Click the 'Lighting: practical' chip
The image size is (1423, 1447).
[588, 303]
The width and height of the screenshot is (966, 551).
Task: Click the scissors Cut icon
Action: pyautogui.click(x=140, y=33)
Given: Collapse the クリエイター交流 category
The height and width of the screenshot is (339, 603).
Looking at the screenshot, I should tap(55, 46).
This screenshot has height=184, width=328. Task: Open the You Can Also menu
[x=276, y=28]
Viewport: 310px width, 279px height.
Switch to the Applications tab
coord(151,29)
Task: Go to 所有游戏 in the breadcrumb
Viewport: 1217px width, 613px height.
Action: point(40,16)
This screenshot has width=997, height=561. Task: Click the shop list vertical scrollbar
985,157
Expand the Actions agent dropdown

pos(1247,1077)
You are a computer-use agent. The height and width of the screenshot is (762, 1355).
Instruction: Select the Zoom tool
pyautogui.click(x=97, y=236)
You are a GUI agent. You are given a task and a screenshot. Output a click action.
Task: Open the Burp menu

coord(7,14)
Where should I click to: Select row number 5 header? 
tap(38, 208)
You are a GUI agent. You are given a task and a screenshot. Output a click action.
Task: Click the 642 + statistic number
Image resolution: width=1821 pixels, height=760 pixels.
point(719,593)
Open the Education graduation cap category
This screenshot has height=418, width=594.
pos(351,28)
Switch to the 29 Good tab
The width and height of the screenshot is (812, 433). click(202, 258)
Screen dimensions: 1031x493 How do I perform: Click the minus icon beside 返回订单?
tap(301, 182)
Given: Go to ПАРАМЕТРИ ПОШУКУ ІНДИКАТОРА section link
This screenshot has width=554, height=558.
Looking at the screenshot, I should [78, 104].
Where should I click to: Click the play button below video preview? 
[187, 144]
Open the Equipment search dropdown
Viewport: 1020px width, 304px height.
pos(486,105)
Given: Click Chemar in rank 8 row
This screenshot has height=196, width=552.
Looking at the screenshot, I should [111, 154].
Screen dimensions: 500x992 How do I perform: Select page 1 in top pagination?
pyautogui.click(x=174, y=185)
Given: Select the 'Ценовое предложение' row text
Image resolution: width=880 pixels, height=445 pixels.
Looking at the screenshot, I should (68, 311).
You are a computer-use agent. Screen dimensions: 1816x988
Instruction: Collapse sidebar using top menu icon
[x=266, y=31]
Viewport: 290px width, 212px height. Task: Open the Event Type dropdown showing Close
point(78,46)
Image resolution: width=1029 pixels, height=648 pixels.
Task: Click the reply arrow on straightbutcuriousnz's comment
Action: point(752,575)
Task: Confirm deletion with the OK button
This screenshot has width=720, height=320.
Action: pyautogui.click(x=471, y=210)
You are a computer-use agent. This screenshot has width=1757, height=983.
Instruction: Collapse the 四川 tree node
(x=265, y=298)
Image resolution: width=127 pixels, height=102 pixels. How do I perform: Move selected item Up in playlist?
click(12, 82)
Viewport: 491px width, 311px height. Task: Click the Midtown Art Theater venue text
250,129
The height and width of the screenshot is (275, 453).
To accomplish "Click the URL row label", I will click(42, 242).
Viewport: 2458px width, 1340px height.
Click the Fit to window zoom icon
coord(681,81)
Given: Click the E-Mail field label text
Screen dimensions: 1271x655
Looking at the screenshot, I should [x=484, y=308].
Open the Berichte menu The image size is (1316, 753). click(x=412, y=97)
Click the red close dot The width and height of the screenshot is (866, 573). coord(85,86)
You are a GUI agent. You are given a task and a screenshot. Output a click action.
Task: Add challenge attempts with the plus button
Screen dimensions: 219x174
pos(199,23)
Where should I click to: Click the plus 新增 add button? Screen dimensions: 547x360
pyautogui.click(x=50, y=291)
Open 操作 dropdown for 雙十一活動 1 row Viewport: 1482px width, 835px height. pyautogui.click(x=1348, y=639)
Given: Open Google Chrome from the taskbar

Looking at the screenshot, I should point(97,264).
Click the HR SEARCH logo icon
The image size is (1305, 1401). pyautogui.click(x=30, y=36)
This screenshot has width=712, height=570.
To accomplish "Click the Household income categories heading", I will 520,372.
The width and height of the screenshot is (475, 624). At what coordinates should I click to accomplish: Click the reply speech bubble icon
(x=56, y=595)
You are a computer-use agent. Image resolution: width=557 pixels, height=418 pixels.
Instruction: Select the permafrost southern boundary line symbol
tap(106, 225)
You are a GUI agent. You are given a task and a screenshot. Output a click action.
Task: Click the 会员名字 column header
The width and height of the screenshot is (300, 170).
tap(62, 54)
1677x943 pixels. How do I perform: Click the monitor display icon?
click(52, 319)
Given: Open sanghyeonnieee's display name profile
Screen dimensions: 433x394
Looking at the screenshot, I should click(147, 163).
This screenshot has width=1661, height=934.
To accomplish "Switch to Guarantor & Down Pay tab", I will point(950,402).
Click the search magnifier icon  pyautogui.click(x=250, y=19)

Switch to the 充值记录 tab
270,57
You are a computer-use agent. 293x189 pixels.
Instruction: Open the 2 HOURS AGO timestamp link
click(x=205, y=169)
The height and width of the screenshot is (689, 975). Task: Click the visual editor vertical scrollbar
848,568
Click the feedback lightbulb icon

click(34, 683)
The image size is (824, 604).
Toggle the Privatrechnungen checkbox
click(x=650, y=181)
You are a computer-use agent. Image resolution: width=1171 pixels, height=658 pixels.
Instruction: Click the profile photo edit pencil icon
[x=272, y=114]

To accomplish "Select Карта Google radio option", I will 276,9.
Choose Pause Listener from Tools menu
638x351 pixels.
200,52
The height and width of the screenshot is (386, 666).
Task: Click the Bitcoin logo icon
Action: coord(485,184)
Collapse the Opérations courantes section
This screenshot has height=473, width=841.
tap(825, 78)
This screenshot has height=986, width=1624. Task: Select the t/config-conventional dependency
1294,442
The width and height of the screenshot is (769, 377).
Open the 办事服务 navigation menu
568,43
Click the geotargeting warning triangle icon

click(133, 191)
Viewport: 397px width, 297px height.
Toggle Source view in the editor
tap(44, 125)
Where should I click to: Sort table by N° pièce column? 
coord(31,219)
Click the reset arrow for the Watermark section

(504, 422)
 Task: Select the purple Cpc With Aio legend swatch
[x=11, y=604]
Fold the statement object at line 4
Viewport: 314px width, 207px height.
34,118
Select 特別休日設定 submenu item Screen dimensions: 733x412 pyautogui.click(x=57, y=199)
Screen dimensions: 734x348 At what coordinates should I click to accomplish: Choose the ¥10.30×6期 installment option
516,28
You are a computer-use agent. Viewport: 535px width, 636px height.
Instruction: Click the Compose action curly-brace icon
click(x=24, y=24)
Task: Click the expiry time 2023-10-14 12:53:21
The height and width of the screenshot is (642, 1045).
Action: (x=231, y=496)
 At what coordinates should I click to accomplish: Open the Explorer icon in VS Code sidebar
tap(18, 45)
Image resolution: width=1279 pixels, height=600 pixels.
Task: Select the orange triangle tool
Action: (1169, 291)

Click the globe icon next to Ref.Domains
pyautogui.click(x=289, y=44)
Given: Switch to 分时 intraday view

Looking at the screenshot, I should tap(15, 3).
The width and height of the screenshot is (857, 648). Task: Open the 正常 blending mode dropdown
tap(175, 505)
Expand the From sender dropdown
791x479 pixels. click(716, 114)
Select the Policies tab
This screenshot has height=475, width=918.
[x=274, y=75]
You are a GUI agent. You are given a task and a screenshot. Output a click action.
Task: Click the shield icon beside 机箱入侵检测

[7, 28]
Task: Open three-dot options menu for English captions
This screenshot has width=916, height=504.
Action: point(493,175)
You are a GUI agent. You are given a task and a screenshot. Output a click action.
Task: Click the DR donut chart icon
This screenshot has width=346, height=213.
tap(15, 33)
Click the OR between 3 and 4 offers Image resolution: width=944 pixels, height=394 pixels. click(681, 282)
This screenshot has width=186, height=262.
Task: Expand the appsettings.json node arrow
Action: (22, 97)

DIRECTION – Duplicate everything from the line containing "Image resolution: width=127 pixels, height=102" down to the line containing "Click the red" in the entries above, both of those lines included, keeping each line unchanged.

REPLY TO THE EXERCISE –
Image resolution: width=127 pixels, height=102 pixels. How do I perform: Move selected item Up in playlist?
click(12, 82)
Viewport: 491px width, 311px height. Task: Click the Midtown Art Theater venue text
250,129
The height and width of the screenshot is (275, 453).
To accomplish "Click the URL row label", I will click(42, 242).
Viewport: 2458px width, 1340px height.
Click the Fit to window zoom icon
coord(681,81)
Given: Click the E-Mail field label text
Screen dimensions: 1271x655
Looking at the screenshot, I should [x=484, y=308].
Open the Berichte menu The image size is (1316, 753). click(x=412, y=97)
Click the red close dot The width and height of the screenshot is (866, 573). coord(85,86)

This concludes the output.